Coverage/smoke Gfx7/8 tests were committed r292922 but then reverted
by r292974 due to AddressSanitizer failure, which is fixed by this patch.
Tests to be re-committed soon.
Mehdi Amini [Fri, 27 Jan 2017 19:48:57 +0000 (19:48 +0000)]
Global DCE performance improvement
Change the original algorithm so that it scales better when meeting
very large bitcode where every instruction does not implies a global.

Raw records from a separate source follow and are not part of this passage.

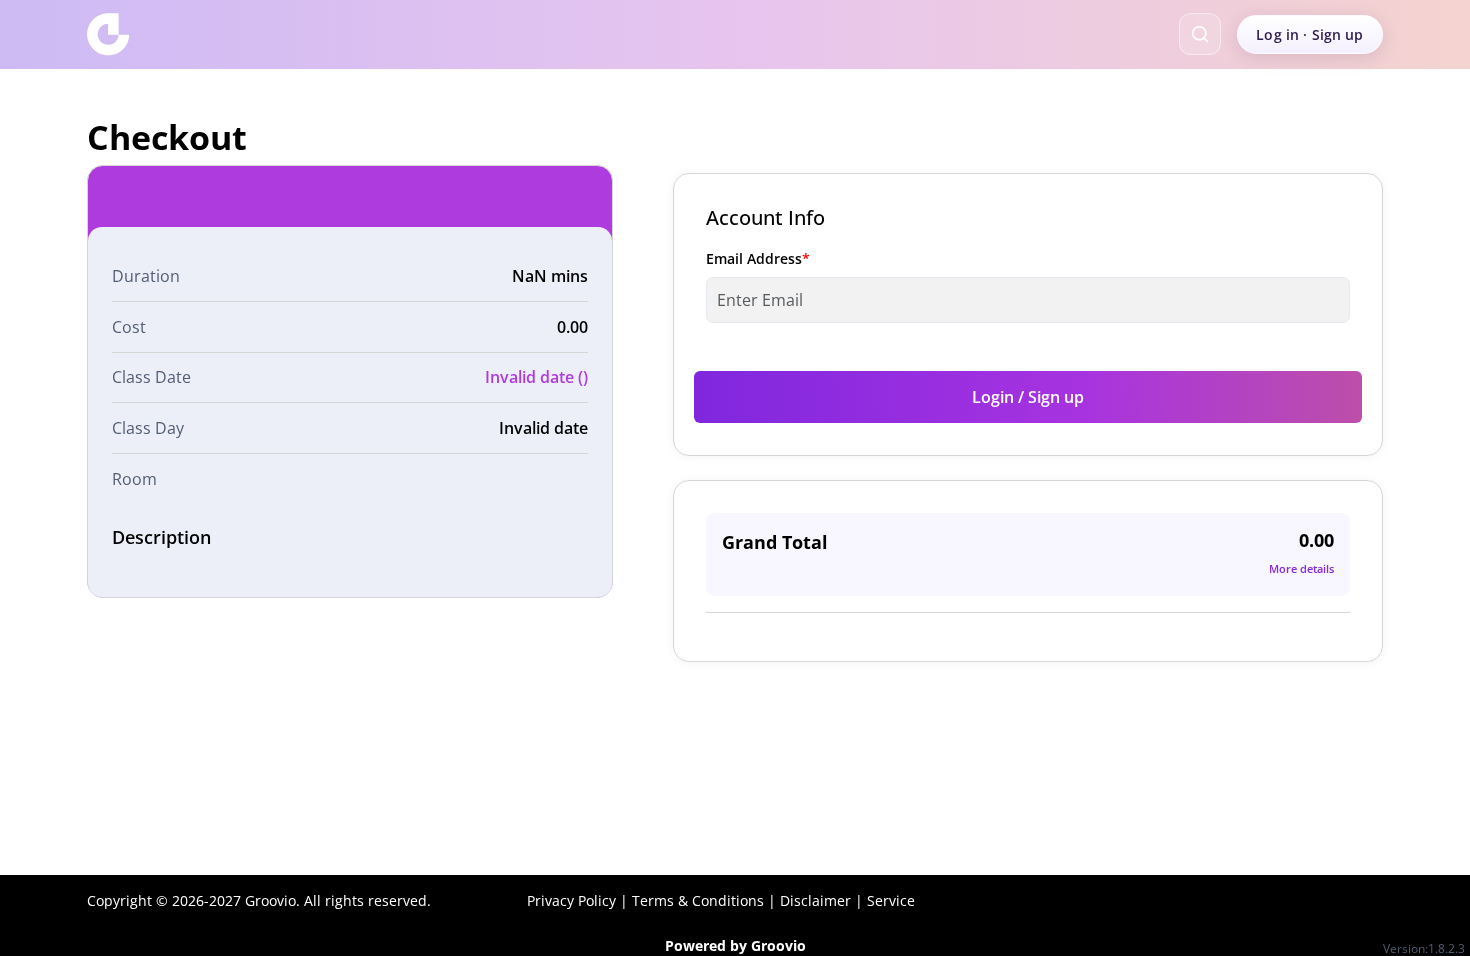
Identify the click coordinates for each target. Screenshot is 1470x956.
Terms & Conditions (698, 900)
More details (1301, 568)
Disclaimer (815, 900)
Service (891, 900)
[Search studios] (1200, 34)
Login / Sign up (1028, 397)
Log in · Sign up (1309, 34)
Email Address (758, 258)
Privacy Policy (571, 900)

The target query is "how to you get all the globals referenced by
another global"?
Before this patch, it was doing this by walking the body (or the
initializer) and collecting the references. What this patch is doing,
it precomputing the answer to this query for the whole module by
walking the use-list of every global instead.
Matthias Braun [Fri, 27 Jan 2017 18:53:07 +0000 (18:53 +0000)]
ScheduleDAGInstrs: Do not try to toggle kill flags on debug uses
Preparation for upcoming changes. No testcase as none of the public
targets bundles early enough and has a post machine scheduler enabled at
the same time. The error is also easily catched by asserts.